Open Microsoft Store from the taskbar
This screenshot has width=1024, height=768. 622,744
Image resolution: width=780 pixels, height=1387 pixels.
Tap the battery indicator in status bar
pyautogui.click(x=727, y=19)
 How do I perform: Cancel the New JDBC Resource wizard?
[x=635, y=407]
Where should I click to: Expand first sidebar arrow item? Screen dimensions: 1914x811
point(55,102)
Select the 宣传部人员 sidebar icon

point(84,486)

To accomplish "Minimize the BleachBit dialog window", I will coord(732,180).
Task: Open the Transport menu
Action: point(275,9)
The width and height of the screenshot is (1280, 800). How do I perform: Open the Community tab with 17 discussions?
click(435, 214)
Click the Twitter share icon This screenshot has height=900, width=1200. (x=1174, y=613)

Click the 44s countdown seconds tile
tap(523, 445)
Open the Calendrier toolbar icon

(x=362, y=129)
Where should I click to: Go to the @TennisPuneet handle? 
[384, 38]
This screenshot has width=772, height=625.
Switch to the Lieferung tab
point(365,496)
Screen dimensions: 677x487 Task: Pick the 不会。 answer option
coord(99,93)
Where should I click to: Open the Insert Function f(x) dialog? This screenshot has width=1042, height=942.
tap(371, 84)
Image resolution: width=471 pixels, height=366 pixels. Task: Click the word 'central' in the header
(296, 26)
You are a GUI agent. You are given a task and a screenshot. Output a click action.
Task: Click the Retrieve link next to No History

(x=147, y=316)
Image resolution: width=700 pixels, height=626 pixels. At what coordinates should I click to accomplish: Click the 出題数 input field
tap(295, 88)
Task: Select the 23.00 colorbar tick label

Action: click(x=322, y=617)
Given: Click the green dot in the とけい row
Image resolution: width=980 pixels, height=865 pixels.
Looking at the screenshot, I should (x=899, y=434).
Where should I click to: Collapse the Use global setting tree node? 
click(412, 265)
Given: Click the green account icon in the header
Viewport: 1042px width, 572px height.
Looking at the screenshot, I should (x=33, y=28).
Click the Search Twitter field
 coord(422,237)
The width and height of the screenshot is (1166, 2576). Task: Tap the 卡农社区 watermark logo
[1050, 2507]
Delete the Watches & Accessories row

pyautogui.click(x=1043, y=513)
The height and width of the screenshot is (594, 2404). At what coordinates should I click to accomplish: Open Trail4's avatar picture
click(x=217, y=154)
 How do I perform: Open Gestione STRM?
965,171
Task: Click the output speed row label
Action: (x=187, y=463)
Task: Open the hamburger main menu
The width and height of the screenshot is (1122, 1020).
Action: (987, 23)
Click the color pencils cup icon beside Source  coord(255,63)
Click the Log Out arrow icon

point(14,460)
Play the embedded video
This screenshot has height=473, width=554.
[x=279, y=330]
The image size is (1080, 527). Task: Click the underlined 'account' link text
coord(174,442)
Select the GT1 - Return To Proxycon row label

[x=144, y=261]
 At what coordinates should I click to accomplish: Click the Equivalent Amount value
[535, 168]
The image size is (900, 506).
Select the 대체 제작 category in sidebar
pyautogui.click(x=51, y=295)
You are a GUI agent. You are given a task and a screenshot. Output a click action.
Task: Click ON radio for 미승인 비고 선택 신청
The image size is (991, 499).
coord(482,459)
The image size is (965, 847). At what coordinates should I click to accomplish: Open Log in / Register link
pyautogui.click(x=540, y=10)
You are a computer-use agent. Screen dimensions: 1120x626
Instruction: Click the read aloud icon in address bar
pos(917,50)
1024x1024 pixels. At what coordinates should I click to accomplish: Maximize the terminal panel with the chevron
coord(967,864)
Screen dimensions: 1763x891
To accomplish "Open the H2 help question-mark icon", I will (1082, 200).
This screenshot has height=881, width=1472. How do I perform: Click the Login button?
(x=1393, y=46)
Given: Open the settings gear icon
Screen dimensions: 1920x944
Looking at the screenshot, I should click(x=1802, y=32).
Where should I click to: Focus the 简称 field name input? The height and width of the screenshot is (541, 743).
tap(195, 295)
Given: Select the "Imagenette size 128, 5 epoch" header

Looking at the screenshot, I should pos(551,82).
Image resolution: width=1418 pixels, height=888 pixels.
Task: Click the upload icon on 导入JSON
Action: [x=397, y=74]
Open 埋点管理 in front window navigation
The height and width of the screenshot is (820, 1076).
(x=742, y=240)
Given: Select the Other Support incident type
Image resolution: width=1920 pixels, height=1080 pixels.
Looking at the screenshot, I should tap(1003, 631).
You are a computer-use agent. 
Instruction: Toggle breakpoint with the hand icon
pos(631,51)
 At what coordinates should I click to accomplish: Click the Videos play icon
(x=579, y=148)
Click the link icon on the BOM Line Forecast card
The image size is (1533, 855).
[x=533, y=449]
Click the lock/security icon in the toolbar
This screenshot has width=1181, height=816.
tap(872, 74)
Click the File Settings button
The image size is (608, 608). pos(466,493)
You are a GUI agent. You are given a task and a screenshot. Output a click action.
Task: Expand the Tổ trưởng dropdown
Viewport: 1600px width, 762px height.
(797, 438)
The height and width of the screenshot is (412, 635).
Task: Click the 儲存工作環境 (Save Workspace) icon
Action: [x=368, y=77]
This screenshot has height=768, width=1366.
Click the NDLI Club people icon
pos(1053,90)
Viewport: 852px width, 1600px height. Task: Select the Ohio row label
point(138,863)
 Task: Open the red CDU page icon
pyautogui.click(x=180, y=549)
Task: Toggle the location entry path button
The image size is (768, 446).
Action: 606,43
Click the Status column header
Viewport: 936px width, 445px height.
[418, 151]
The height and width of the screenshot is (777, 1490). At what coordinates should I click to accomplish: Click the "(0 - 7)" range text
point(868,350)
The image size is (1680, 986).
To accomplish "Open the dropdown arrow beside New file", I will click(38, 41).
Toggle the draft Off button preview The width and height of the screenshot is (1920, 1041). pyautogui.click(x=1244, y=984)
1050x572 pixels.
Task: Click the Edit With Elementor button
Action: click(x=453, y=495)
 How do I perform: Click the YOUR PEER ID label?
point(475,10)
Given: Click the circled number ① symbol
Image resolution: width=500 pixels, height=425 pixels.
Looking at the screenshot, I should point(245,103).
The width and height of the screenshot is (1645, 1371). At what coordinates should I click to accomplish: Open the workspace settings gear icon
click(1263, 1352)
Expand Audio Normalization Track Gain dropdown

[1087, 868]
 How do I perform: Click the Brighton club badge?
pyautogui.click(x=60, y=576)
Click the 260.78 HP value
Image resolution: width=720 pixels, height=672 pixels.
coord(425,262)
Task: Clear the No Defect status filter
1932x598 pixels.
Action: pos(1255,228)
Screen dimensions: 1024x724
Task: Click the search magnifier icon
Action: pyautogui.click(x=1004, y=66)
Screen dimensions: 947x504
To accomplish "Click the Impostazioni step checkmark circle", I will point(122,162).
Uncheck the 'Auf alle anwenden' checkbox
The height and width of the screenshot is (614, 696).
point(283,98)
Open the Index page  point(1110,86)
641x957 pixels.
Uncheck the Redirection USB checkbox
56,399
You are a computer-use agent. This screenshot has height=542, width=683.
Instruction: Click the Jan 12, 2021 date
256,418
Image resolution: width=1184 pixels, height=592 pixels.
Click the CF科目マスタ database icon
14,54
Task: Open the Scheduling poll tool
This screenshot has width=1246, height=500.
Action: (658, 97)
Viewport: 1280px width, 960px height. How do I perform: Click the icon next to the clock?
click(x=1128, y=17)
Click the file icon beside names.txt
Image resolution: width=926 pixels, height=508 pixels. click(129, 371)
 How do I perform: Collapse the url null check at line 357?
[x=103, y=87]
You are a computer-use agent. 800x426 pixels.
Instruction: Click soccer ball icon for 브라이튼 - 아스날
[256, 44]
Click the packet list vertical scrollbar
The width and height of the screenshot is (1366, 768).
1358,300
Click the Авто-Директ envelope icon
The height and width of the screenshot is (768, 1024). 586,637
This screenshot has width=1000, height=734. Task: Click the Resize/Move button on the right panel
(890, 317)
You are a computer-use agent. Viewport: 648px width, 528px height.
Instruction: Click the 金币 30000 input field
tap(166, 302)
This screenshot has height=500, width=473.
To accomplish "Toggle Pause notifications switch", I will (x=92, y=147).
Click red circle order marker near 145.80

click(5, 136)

Instructions for the task
The expected answer is each line of the records above that includes the string "green".

Response box
Given: Click the green dot in the とけい row
Given: Click the green account icon in the header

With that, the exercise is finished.